“John Wade,” said his uncle, sternly, “the boy whom you malign, the boy you have so deeply wronged, has found a permanent home in this house.”
“What, sir! you take him back?”
“I do. There is no more fitting place for him than the house of his grandfather.”
“His grandfather!” exclaimed his nephew and the housekeeper, in chorus.
“I have abundant proof of the relationship. This morning I have listened to the story of your treachery. I have seen the woman whose son, represented to me as my grandson, lies in Greenwood Cemetery. I have learned your wicked plans to defraud him of his inheritance, and I tell you that you have failed.”
“I shall make my will to-morrow, bequeathing all my property to my grandson, excepting only an annual income of two thousand dollars to yourself. And now I must trouble you to find a boarding place. After what has passed I do not desire to have you in the family.”
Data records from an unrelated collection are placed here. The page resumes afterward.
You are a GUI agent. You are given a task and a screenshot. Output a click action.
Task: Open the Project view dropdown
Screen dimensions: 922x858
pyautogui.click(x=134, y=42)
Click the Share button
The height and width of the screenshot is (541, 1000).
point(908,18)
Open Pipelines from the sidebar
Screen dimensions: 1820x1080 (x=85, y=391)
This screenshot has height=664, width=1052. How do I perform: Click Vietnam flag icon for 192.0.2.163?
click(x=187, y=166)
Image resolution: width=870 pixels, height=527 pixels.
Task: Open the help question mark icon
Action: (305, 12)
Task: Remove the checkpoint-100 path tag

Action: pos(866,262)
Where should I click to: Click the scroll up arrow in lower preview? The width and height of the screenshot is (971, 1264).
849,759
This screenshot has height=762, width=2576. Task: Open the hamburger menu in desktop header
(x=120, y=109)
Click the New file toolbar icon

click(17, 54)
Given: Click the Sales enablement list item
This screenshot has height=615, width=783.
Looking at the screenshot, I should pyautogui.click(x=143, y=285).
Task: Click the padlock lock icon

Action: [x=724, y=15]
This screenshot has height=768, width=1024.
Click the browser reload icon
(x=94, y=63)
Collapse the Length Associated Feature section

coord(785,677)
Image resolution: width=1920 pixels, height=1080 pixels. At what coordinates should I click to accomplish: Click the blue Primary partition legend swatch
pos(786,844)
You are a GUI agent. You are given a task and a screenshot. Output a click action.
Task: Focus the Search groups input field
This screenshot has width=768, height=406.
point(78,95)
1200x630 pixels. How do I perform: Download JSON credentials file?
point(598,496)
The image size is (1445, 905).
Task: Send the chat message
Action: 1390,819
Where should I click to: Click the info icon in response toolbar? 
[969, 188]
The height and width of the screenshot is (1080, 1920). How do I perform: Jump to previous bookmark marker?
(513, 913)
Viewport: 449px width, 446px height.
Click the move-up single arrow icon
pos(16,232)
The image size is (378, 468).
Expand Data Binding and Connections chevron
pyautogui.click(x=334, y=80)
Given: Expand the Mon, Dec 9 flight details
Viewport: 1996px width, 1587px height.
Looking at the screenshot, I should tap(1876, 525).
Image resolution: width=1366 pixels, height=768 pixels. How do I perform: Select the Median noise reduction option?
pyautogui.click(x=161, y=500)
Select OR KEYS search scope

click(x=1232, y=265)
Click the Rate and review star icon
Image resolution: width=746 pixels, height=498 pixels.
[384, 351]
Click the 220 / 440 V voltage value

“I do not believe he is your grandson,” said John Wade, too angry to heed prudential considerations.
“Your opinion is of little consequence.”
“Then, sir, I have only to wish you good-morning. I will send for my trunks during the day.”
“Good-morning,” said Mr. Wharton, gravely, and John Wade left the room, baffled and humiliated.
“I hope, sir,” said the housekeeper, alarmed for her position; “I hope you don’t think I knew Mr. Frank was your grandson. I never was so astonished and flustrated in my life. I hope you won’t discharge me, sir—me that have served you so faithfully for many years.”
“You shall remain on probation. But if Frank ever has any fault to find with you, you must go.”
“I hope you will forgive me, Mr. Frank.”
“I forgive you freely,” said our hero, who was at a generous disposition.
Meanwhile poor Grace had fared badly at the poorhouse in Crawford. It was a sad contrast to the gentle and kindly circle at Mr. Pomeroy’s. What made it worse for Grace was, that she could hear nothing of Frank. She feared he was sick, or had met with some great misfortune, which prevented his writing.
One day a handsome carriage drove up to the door. From it descended our hero, elegantly attired. He knocked at the door.
Mrs. Chase, who was impressed by wealth, came to the door in a flutter of respect, induced by the handsome carriage.
“What do you wish, sir?” she asked, not recognizing Frank.
“Miss Grace Fowler!” repeated Mrs. Chase, almost paralyzed at Grace being called for by such stylish acquaintances.
“Yes, my sister Grace.”
“What! are you Frank Fowler?”
“Yes. I have come to take Grace away.”
“I don’t know as I have the right to let her go,” said Mrs. Chase, cautiously, regretting that Grace was likely to escape her clutches.